These attacks are among the hundreds of online security breaches this year alone, compromising data of more than 22 million people, according to the Privacy Rights Clearinghouse. Targets have included Citigroup, Lockheed Martin and even RSA Security, which makes password tokens that big companies use to protect themselves from intrusion. A survey earlier this month by the Ponemon Institute found that 9 out of 10 companies had suffered an online attack in the last 12 months.
Companies and the government are unprepared. Citigroup didn’t track patterns of activity on its credit card site and failed to notice immediately when hackers took data on more than two million card users, said Avivah Litan, a security expert of Gartner. Sony didn’t encrypt the data of users of its PlayStation network — phone numbers, passwords, e-mail addresses and account histories.

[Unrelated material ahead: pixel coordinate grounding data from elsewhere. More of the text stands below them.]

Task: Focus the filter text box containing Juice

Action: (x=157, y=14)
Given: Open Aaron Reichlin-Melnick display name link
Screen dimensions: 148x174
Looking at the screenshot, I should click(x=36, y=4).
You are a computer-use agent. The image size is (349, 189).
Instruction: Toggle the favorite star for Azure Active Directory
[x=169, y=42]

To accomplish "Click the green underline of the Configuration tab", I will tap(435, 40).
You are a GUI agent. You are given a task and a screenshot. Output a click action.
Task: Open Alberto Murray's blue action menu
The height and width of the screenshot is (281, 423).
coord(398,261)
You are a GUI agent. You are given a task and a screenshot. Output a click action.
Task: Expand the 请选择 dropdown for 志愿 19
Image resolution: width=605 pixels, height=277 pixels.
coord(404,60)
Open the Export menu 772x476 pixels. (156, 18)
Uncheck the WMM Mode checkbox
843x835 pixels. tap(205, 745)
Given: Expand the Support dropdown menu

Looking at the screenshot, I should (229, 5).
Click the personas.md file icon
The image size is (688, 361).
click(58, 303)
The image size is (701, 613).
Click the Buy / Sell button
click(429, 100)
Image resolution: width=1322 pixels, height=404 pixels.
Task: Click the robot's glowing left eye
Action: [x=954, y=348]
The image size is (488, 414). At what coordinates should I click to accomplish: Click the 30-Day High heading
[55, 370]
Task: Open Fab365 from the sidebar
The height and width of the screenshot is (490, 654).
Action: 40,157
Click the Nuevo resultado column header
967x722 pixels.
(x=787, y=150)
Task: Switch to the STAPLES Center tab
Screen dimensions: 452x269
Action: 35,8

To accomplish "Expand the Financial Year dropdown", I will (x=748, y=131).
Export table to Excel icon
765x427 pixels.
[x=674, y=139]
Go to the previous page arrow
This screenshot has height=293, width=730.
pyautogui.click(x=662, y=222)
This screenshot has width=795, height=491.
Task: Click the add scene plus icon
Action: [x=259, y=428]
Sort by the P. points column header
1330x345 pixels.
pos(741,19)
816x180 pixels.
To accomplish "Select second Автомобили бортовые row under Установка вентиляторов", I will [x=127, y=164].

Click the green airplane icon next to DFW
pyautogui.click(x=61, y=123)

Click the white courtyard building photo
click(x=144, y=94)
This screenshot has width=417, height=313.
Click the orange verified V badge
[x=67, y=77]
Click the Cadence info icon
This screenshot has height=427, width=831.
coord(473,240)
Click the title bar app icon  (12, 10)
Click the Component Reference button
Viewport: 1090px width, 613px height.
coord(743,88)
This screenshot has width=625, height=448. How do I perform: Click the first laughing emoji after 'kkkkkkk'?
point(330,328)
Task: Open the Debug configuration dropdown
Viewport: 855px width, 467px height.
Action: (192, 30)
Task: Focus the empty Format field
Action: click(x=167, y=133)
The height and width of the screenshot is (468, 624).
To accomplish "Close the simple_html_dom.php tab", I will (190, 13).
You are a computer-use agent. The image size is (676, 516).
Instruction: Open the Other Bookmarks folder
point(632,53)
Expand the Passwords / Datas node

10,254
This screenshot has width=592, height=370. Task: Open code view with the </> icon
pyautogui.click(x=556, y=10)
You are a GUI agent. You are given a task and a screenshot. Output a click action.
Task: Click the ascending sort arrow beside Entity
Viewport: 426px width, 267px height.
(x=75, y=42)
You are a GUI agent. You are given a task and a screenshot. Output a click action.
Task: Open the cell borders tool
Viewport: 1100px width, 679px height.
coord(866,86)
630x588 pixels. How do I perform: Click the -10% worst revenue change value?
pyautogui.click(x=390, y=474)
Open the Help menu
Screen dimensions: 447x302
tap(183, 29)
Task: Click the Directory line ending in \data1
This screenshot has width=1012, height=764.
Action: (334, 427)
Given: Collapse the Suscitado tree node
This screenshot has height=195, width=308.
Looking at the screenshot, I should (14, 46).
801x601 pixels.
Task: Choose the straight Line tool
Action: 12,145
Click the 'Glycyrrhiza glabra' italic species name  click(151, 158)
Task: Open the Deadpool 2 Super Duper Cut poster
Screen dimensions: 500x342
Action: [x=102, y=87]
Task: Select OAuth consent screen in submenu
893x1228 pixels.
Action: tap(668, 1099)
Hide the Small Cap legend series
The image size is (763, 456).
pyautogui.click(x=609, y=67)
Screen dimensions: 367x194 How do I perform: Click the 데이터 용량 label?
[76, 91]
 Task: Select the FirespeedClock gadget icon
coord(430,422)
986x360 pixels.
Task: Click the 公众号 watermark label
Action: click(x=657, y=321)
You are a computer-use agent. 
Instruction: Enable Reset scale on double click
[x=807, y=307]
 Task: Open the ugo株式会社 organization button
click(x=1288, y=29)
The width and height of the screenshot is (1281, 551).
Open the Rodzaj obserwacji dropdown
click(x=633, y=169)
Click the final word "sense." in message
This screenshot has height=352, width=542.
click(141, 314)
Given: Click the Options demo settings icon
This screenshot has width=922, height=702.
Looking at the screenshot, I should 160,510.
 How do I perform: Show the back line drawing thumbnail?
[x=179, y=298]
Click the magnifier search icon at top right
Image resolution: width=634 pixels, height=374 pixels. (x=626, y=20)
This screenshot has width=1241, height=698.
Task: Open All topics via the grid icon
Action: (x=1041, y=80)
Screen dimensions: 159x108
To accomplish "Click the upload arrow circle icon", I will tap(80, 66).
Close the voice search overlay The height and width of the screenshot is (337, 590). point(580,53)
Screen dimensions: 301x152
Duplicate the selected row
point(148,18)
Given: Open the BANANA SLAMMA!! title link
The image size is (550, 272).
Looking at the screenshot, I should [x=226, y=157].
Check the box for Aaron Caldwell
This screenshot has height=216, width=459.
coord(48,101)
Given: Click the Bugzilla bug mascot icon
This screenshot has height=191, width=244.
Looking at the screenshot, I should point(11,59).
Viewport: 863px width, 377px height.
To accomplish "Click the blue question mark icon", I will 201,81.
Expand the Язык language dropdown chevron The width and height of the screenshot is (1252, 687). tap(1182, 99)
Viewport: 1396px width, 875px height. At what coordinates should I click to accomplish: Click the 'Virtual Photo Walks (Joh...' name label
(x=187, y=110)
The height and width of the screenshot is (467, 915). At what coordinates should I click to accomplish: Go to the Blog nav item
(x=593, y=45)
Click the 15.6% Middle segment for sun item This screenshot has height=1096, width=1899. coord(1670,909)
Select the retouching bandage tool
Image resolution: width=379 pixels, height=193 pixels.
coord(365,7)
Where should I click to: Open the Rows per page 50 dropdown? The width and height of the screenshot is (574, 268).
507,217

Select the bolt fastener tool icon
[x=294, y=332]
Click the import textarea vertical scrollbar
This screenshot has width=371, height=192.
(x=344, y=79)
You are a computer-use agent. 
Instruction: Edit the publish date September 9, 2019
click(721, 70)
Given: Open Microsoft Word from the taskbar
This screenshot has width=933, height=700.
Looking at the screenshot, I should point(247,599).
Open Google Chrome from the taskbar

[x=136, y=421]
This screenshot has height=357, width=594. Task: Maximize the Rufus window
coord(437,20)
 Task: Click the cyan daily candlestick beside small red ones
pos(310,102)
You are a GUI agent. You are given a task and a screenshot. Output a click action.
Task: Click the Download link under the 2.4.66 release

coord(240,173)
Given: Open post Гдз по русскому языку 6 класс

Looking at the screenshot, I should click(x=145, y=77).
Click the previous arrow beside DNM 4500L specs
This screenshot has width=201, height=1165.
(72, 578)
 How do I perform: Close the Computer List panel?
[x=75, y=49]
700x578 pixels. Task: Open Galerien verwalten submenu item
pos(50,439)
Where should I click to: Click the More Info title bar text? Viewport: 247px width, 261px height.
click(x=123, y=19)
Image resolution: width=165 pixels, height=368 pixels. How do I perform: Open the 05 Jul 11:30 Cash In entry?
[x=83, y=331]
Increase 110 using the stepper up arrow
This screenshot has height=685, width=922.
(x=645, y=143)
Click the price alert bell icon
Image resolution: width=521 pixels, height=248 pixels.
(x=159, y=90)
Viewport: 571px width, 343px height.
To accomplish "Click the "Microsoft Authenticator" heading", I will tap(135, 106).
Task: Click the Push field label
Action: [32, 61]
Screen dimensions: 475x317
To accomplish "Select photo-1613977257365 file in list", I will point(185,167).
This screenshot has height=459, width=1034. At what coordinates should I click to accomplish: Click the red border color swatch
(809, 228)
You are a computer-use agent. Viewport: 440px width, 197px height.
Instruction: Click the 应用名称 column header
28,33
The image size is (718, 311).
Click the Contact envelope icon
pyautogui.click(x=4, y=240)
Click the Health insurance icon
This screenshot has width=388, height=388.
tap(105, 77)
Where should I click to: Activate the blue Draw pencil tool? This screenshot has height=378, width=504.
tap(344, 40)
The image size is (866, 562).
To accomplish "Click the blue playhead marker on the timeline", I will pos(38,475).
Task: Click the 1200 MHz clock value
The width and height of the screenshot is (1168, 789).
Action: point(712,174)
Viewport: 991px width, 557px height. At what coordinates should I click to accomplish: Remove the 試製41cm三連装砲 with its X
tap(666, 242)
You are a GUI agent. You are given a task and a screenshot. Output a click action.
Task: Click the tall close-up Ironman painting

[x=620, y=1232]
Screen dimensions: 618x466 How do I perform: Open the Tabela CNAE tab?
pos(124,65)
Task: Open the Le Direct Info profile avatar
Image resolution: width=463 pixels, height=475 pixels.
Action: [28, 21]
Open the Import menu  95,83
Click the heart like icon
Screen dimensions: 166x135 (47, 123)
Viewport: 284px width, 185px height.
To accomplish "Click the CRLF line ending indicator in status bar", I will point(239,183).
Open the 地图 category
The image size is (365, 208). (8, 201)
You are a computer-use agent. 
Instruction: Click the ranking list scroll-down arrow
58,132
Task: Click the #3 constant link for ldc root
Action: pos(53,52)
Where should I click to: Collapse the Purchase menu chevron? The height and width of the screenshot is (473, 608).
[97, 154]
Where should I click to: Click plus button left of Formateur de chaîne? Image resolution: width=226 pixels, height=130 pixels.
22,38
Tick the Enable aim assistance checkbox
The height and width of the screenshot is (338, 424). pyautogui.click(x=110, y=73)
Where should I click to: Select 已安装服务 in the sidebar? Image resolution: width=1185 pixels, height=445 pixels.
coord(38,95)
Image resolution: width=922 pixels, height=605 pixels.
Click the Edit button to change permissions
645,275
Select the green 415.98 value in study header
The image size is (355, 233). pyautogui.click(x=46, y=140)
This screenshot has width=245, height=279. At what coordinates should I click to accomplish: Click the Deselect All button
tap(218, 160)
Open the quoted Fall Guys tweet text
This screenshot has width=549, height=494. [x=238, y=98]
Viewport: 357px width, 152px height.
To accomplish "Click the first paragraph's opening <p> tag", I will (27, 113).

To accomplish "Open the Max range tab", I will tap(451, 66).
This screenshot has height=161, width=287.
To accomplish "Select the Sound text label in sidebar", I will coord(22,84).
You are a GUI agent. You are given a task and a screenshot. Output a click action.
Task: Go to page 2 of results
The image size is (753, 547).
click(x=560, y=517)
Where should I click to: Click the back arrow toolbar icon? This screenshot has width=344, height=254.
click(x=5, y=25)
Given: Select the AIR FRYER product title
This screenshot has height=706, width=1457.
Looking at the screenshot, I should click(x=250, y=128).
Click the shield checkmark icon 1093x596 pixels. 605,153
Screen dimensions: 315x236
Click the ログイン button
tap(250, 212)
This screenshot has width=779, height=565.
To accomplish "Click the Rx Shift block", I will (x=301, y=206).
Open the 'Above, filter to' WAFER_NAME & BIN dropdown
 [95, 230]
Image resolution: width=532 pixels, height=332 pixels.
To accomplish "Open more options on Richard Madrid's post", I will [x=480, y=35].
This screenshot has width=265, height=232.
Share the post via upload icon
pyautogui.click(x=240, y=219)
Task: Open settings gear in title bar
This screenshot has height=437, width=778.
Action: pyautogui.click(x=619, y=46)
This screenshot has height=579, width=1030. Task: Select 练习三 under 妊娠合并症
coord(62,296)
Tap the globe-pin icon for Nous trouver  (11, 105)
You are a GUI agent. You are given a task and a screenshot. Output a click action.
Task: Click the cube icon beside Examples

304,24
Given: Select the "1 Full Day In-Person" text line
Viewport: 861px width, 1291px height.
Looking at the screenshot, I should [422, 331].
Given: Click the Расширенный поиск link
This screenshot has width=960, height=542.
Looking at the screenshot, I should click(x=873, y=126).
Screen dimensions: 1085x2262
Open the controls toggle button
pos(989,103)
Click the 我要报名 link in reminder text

Recently, for several hours, Dropbox, a popular service for storing documents and other files in the so-called computing cloud, allowed anyone to log into any of its 25 million user accounts using any password. The company tried to keep the glitch quiet but was exposed by a security researcher. No wonder concern about Internet security from Americans has jumped sharply in the past few months. Technology professionals are getting cold feet about moving more operations onto the cloud when poor corporate security practices are exposing customers to devastating identity theft and fraud. This vulnerability could stymie the Internet economy.
There is no fail-safe technology that is immune to hacking. Online security will evolve as hackers and security experts work continuously to outwit each other. Still, current standards are too low. Companies — and the government — must devote substantially more resources to security, making it integral to every new application, rather than patching it on as an afterthought.
There are some signs of progress. Security experts are deploying a new worldwide system to identify Internet addresses that will make it very difficult to forge or spoof a Web site. In May, the Obama administration proposed legislation with sensible provisions to ensure that companies running critical infrastructure — like the nation’s power grid — have adequate systems to reduce the risk of an attack online.
The proposal would standardize 47 state laws on breach reporting, requiring notification of customers whose accounts were compromised. This could be a powerful incentive for firms to take security more seriously.
Other tactics are also needed. The Federal Trade Commission wants rules to force companies to minimize the information they collect from customers and to dispose of such data as soon as possible. The stolen Sony data, for example, had been on dormant servers for years.
We are putting our lives in the cloud, as companies and consumers store everything from family photos to corporate business secrets on remote servers. Beefing up online security is of paramount importance.